A disappointing result for CAP reform vote
So, after three and a half hours of voting through over 700 amendments and compromises MEPs on the Agriculture Committee this afternoon finally adopted their position on the Commission's proposed CAP health check. This was the report drafted by the Portuguese Socialist MEP Luis Manuel Capoulas Santos.
We lost many of our amendments and to be honest I was disappointed with the result not least because of all the efforts that had gone in from our side and the fact that this package of reforms was supposed to be about tidying up the 2003 reforms and making things much simpler for our farmers when the Committee seemed to go in the opposite direction in voting something through that actually complicates things more.

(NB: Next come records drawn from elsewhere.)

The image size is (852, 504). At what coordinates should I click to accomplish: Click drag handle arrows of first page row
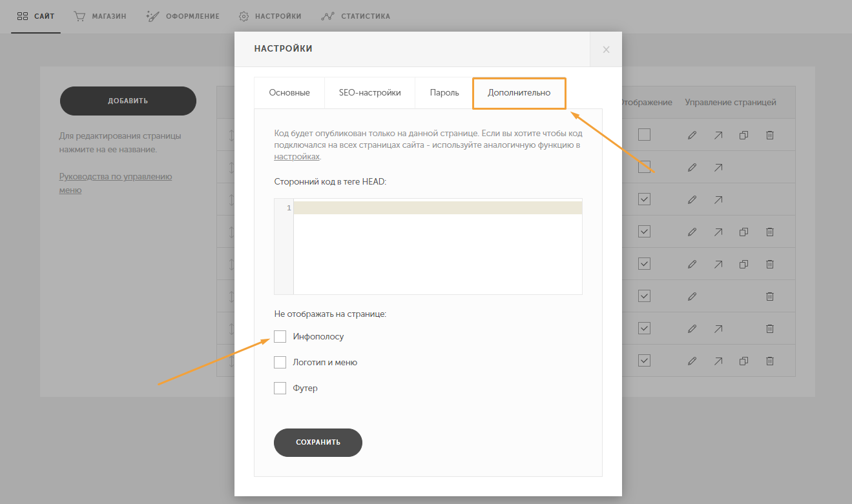tap(230, 136)

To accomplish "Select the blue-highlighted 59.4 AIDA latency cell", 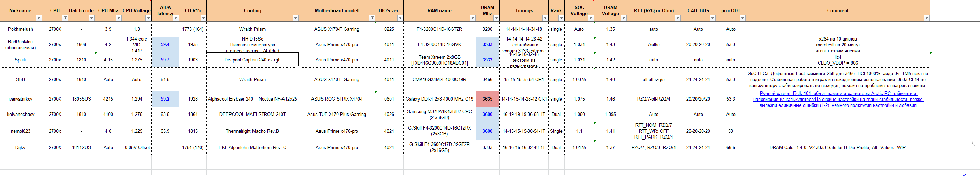I will [165, 45].
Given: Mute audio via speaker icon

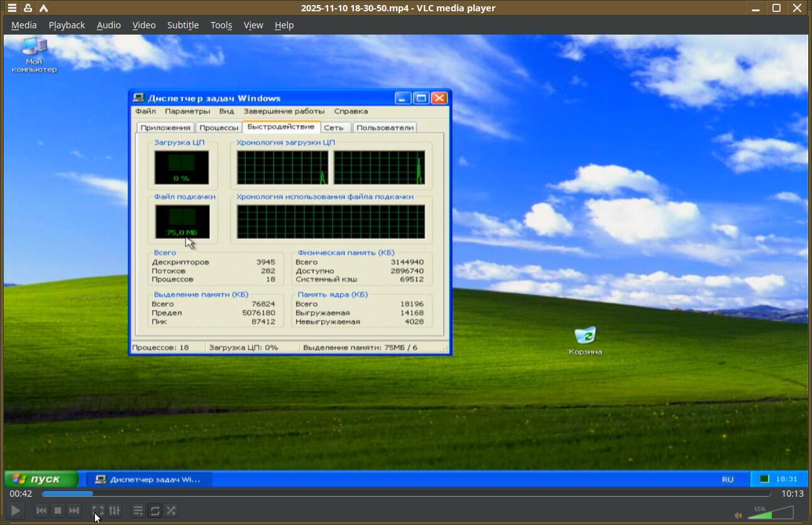Looking at the screenshot, I should 738,516.
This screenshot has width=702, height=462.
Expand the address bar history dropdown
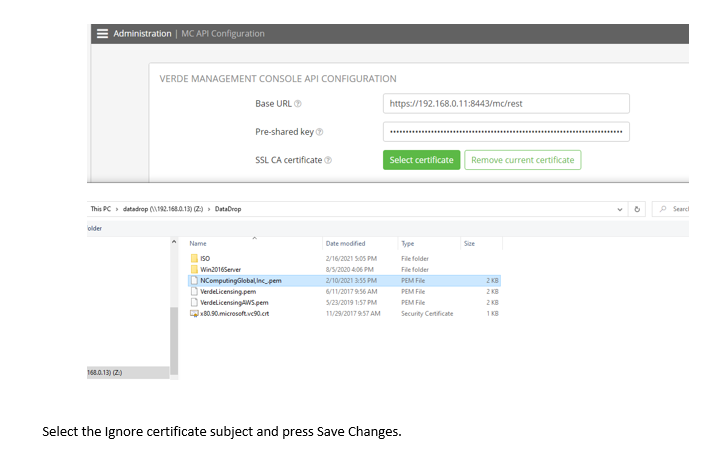pyautogui.click(x=622, y=209)
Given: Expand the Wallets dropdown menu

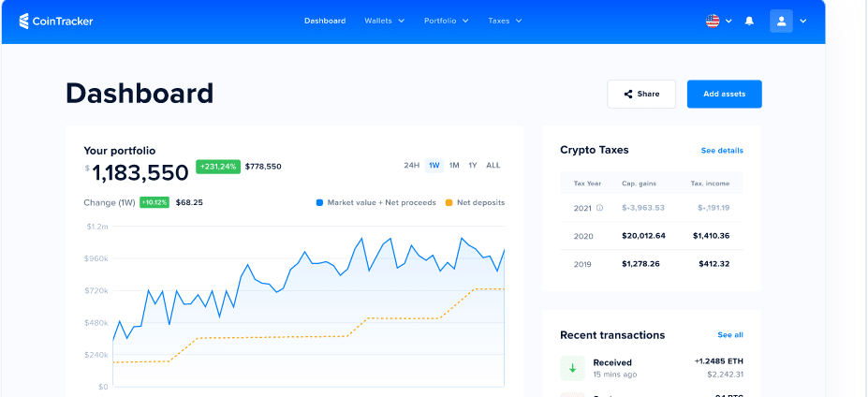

A number of our ideas were taken up and these include the decoupling of farm payments in the sheep, goat and beef sectors as a way in which to try and eliminate distortions of competition and to simplify the single payment scheme for farmers by including them in this scheme . We also sought to ensure that as compulsory modulation across the EU increases, voluntary modulation must be reduced so as to ensure a level playing field for Scotland’s farmers and that they are not at a competitive disadvantage compared to our European counterparts. And at the same time the level of rural development funding must not be lowered as a result.
Our amendments to make set aside a normal entitlement, thereby allowing farmers to produce for the market, got through as did our attempt to reduce the administrative and financial burden of cross compliance.
In the end all we could do was to give the Santos report a yellow card. We’ll have another chance at the report when it comes before the plenary in November so a lot can happen between now and then.